■ Provided material ■
☆ ☆ ☆
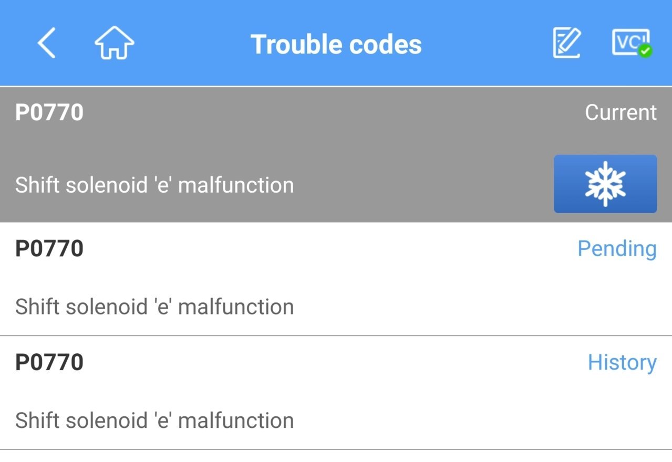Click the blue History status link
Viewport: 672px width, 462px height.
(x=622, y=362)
☆ ☆ ☆
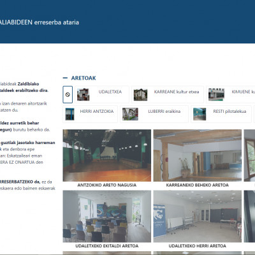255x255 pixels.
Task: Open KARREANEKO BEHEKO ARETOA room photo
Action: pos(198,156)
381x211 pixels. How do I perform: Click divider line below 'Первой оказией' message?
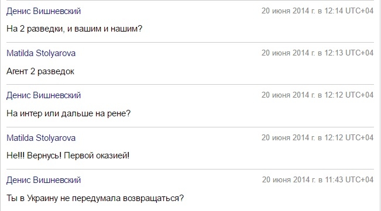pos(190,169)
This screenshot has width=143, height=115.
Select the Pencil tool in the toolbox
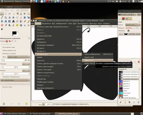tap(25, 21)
☆ ☆ ☆
■ Task directions ■
Echo the rows starting with the line containing "Click the blue History status link" and going on through the line containing "(x=622, y=362)", both included. Leave the pictures out of your answer.

■ Exercise solution ■
Click the blue History status link
Viewport: 672px width, 462px height.
(x=622, y=362)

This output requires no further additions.